J’ai donc connu Louis Michel un peu de l’“intérieur”, surtout quand il était président du parti libéral, avant de devenir ministre. Ce n’était pas un mauvais type, politiquement sorti de rien, progressant comme un apparatchik qui entretenait une certaine faconde, et terminant finalement à la tête du parti selon les disponibilités que lui laissaient le grand homme libéral de l’époque, Jean Gol, le remplaçant lorsque Gol alla au gouvernement (1982-1990), et puis enfin après la mort soudaine de Gol en septembre 1995. (Ce Jean Gol était un personnage un peu plus marqué, un peu plus intéressant et oserais-je dire assez paradoxal. Juif et franc-maçon, sioniste militant, il ne prenait un collaborateur dans ses cabinets ministériels, – même lorsqu’il s’agissait d'un ministère interne, comme la Justice, – qu’après un engagement d’allégeance au soutien de la politique israélienne du postulant. A côté de cela, Gol, surnommé “de Gol”, était un grand admirateur du Général et professait dans certains domaines non négligeables, notamment dans la politique européenne et de sécurité nationale, une vision gaullienne de la politique qui conduisait les alliés américanistes à se méfier grandement de lui. En mai 1995, peu avant sa mort, Gol se précipita à Paris le soir même de l’élection de Chirac pour être de la “fête gaullienne” de l’élection, puisqu’il entretenait l’illusion de voir en Chirac un véritable gaulliste. Dans sa jeunesse, Gol avait été très à gauche mais surtout il avait été “rattachiste”, – rattachement de la Wallonie à la France, – et ainsi ce Belge est un de ceux qui comprennent ce qu’est la souveraineté ; il assumait ainsi deux allégeances “souveraines”, dont aucune n’était belge : l’allégeance sioniste et l’allégeance gaullienne... Que voulez-vous que j’y fasse, puisqu’il en était ainsi, sans aucun doute ? Etrangère au principe de souveraineté, la Belgique accouchait de personnages qui comprenaient le principe de souveraineté d’instinct, a contrario dirait-on, à partir du moment où cela ne concernait pas la Belgique dont la formation même rendait compte de l’impossibilité d’établir une véritable souveraineté née de l’histoire... Toute cette sorte de supputation n’était pas la tasse de thé de Louis Michel, second couteau de Gol, Belge inoxydable et donc Européen-type UE avant l’heure, expert dans le bricolage des combines et compromis à-la-belge, sans aucun instinct intuitif ni intérêt intellectuel pour cette chose étrange qu’on nomme “souveraineté”.)

CONSIGNES:
- a) Selon le texte fourni, pour quelle raison les alliés américanistes se méfiaient-ils grandement de Jean Gol ? Répondez en une à trois phrases.
- b) D'après le texte fourni, à quelle date Jean Gol est-il mort ?
Appuyez-vous uniquement sur le texte fourni.

DONNÉES:
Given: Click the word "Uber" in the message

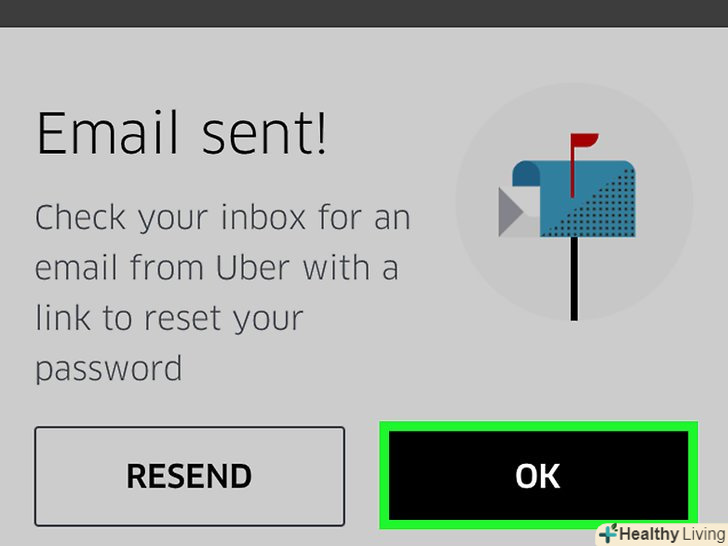Looking at the screenshot, I should (x=253, y=267).
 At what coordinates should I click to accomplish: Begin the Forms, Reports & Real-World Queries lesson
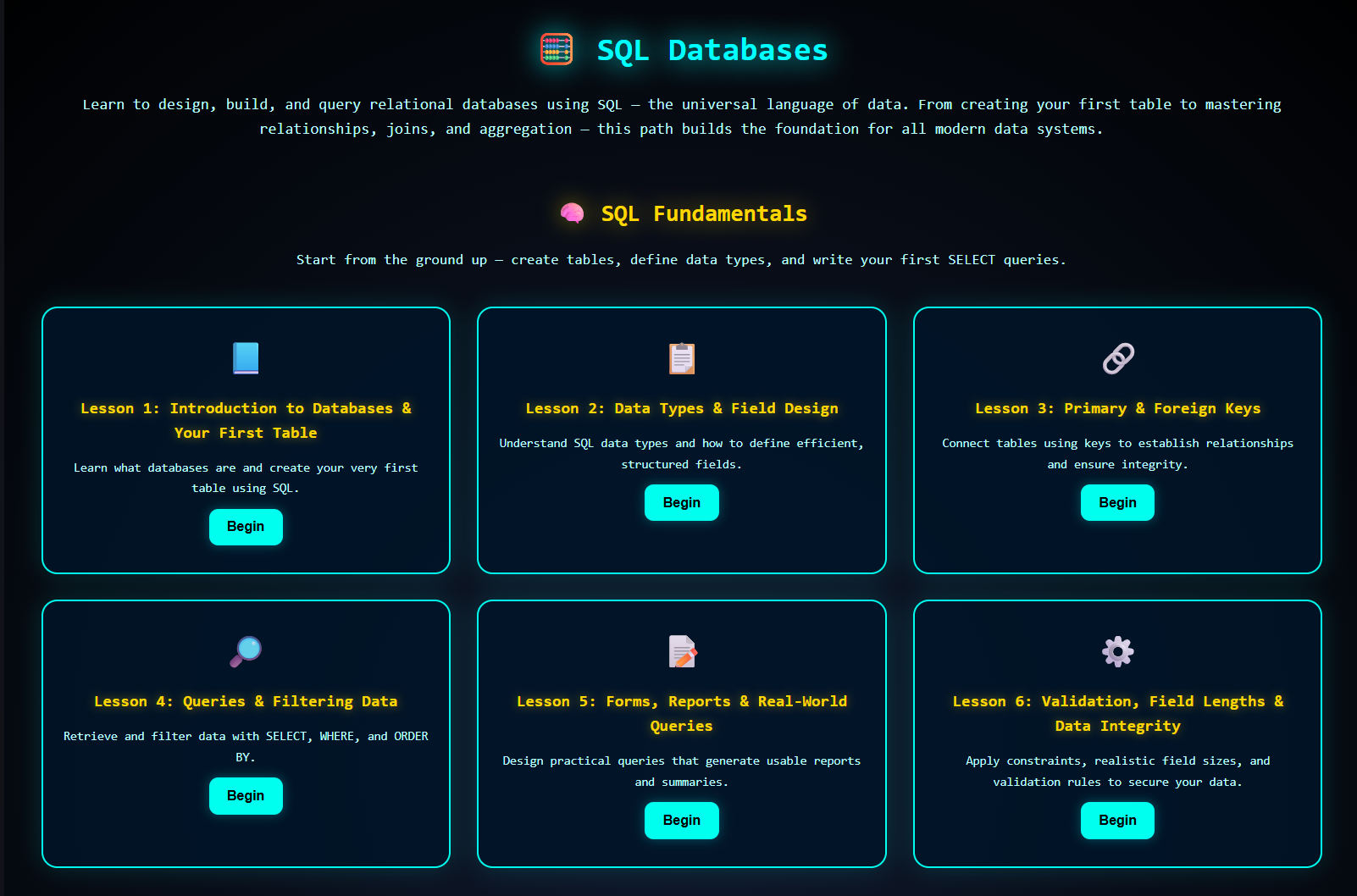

RÉPONSES ATTENDUES:
- a) Ils se méfiaient de lui parce qu'il professait une vision gaullienne de la politique dans des domaines non négligeables, notamment la politique européenne et la sécurité nationale.

- b) En septembre 1995.